Trollvasstinden

  • Trollvasstinden
  • 1285 m
  • Primary factor 1002 m
  • Location: N:62.02.370, E:005.59.604 (GPS at the summit)
  • Sunnmørsalpene in Møre og Romsdal
  • Climbed January 5, 2003.

Information:

How to get there: A good starting point is the small place Søre Bjørkedalen on Hwy. E-39 about 20 km north of Nordfjordeid (between Nordfjordeid and Volda). This place is west of Bjørkedalsvatnet (elev. 25m). If coming from the south, you will first cross a river, then pass the road to Hjelmeland (a road through the valley Hjelmelandsdalen). Very shortly thereafter, there is a small road going left. This road serves a small campground in the summer season. A few hundred meters from the main Hwy. there is a four-way intersection. The left turn crosses the creek and serves some farms, while the right turn serves the campground. The road to be followed continues straight ahead. In the winter, find parking near this area. In the summer, one may be able to drive up this forest road towards Laurdalssætra. There is a sign posted that this is a self-serve toll road, however this sign is posted further up. There is a side road at about 300 meter elevation to the right, this is marked on the M711 map and the trail goes left from this sideroad, about 100 meter from where it branches off. However, there is now a new sideroad going right about 100 (vertical) meter higher, locate this and follow it (fairly horizontally) to the spot where it crosses the creek, park near this area.

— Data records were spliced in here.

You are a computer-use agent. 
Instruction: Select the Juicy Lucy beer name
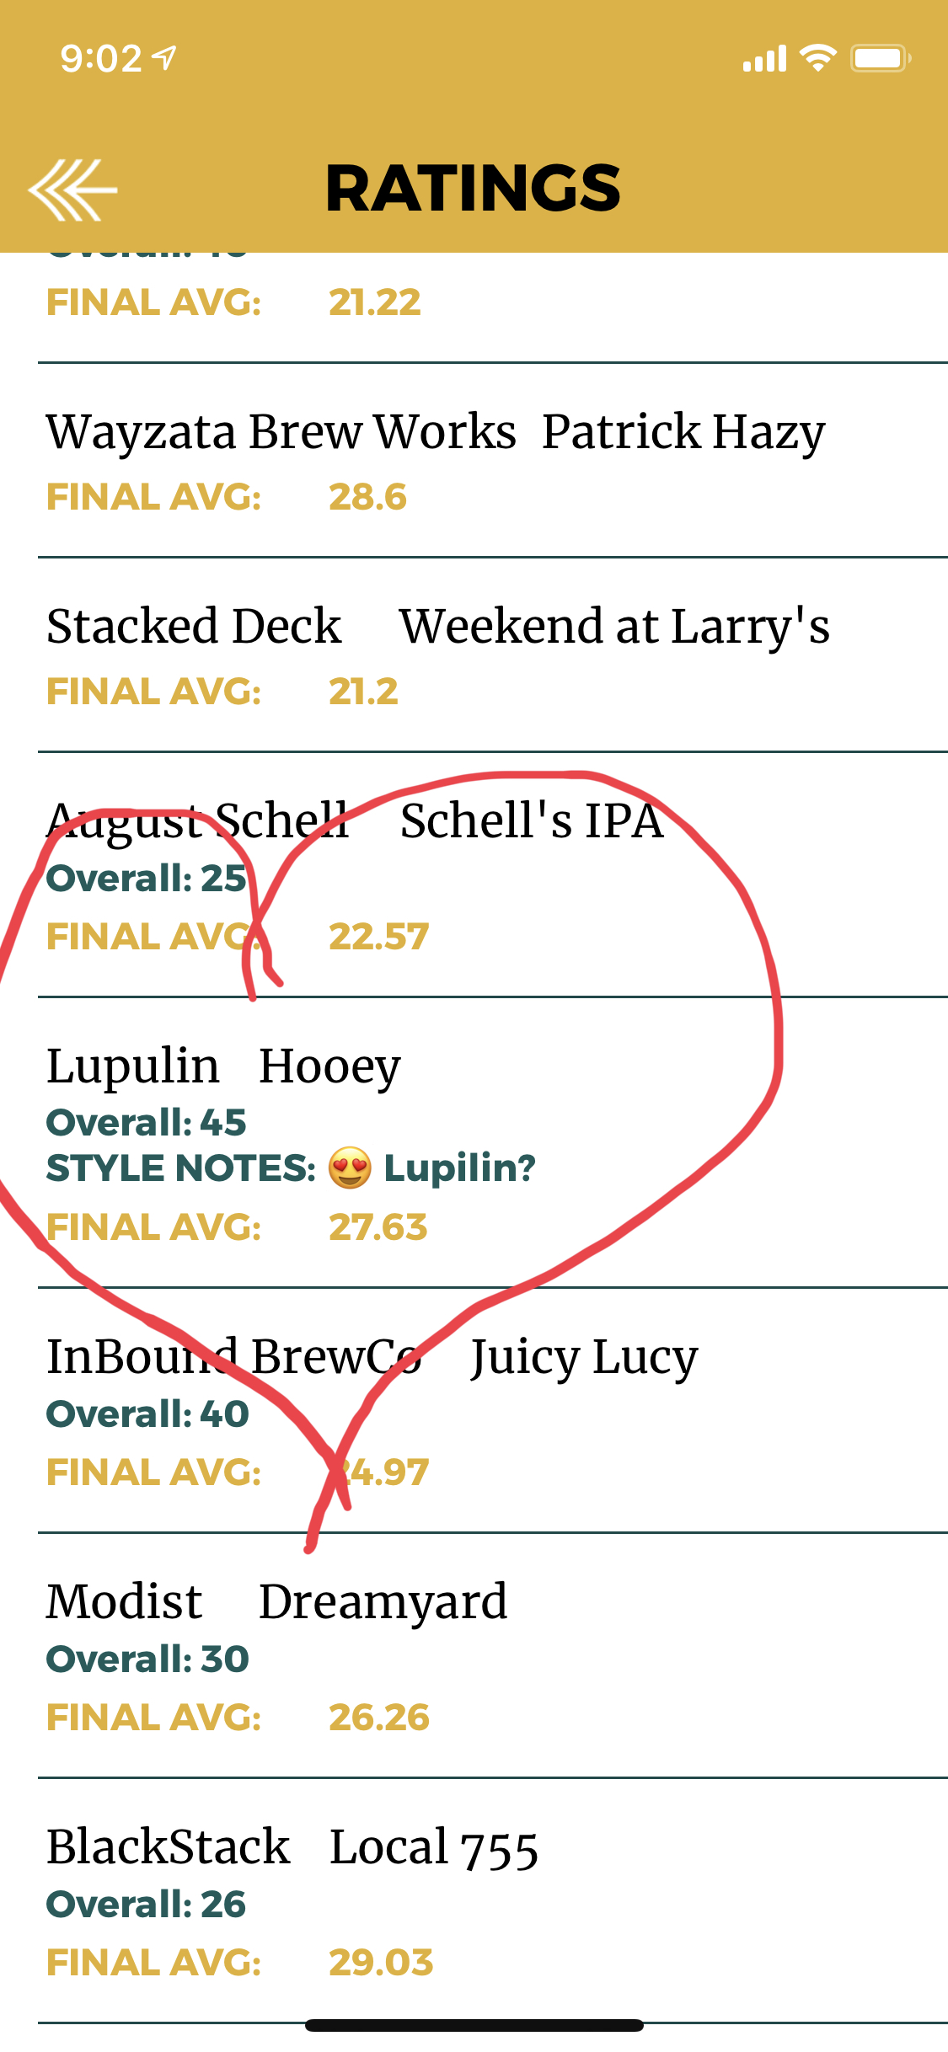584,1357
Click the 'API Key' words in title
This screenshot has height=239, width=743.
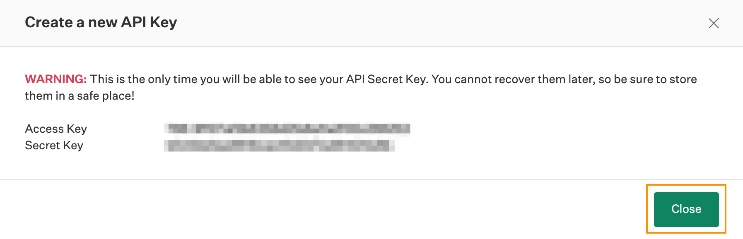pyautogui.click(x=149, y=22)
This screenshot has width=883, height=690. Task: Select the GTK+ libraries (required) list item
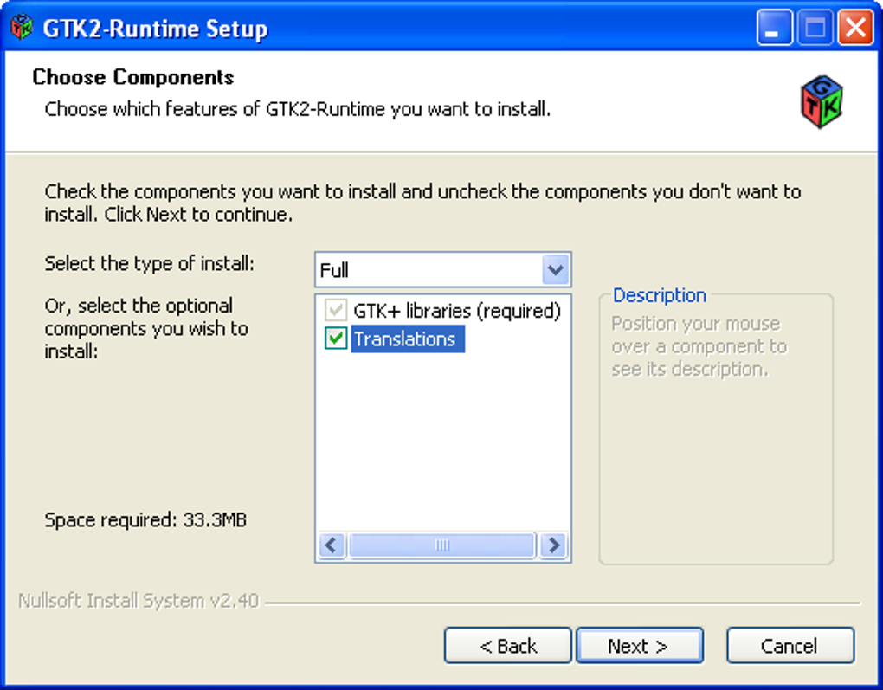tap(457, 311)
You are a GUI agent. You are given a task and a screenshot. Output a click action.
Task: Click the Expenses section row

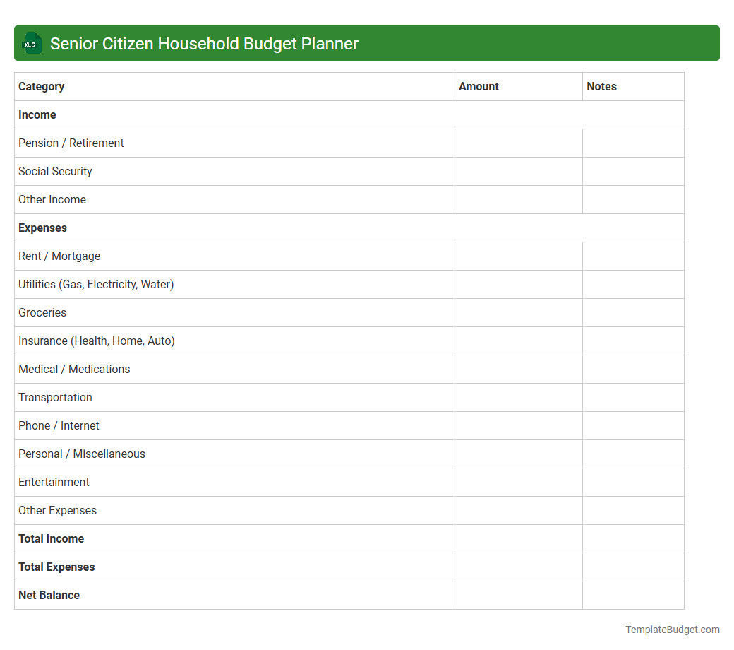point(42,228)
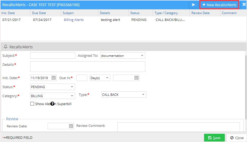Open the Day(s) unit dropdown

pos(107,78)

Route description: In the winter, ski straight up the forest road as it bends and makes several distinct left curves while climbing up the valley on the right hand side of the creek. Take the third, distinct road that branches off to the right at about 400 meter of elevation (see also the summer description above). Locate the creek that comes down from Tuvedalen, the road ends shortly beyond the creek. Do not cross the creek, rather continue uphill along some smaller, but distinct ridges where the vegetation is quite open and gain the entrance to the (hanging) Tuvedalen valley above. This small valley is between Litletuva (896m) on the right and Storetuva (910m) on the left. Storetuva is further connected with the higher point 1010 a bit further in. Ski or hike in this small valley and straight up the slope at its end between two creeks, the leftmost being a bit more distict. In winter the two corresponding gullies are quite easy to see. At the top of this slope, a more level saddle connects to a new ridge that climbs to point 1073. The best ski route is just left of the main ridgeline. At the top of this slope, one will see the summit of Trollvasstinden for the first time. Continue along a more gentle uphill to the base of Bytingstinden (1250m).

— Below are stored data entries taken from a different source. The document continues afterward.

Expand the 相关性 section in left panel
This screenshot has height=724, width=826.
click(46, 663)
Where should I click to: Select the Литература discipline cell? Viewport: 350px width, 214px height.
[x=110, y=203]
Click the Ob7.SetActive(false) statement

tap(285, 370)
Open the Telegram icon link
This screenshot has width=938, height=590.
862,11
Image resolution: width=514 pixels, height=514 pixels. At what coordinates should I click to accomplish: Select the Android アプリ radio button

In the summer, there is a trail traversing on the left (south) side of Bytingstinden to the saddle between this peak and Trollvasstinden. The ascent of the ridge to the Trollvasstinden summit is most likely easy and the entire route is most probabely YDS class 2. However, also in summer a fun alternative would be to traverse the summit of Bytingstinden and the connecting ridge to Trollvasstinden, YDS class 3.
In winter, the conditions can be quite different, the same traverse can be done, or alternatively, (as we did) climb Bytingstinden first, then traverse to Trollvasstinden. The ascent of Bytingstinden is straightforward. From the cairn, there is a short, nearly flat and fairly exposed ridge to the point where the ridge drops towards the saddle of Trollvasstinden. The technically easiest way down has considerable exposure (to the right) the first few meters. In order to avoid this, one may consider a short downclimb (earlier and to the left) that is more protected, but YDS class 4. The remaining downclimb is class 3 if staying on the ridge and only circumventing a few obvious sections with short traverses slightly below the highest ridge on the left side. Once in the saddle, the climb back up to the Trollvasstinden summit is easy with a sufficiently wide ridge and a rather moderate slope.
Comments: I did this climb with Arnt Flatmo. He did a great job breaking trail all the way up to the treeline. We started at dawn around 0850, hit the summit at 1325 and started the descent about 15 minutes later. We were back at the car at 1525 after a very good climb with beautiful weather and spectacular scenery all around. Ascents in this area in January are not common. This was my very first peak in the "Sunnmøre Alps", no question that I shall return to this land of sharp peaks and beautiful fjords.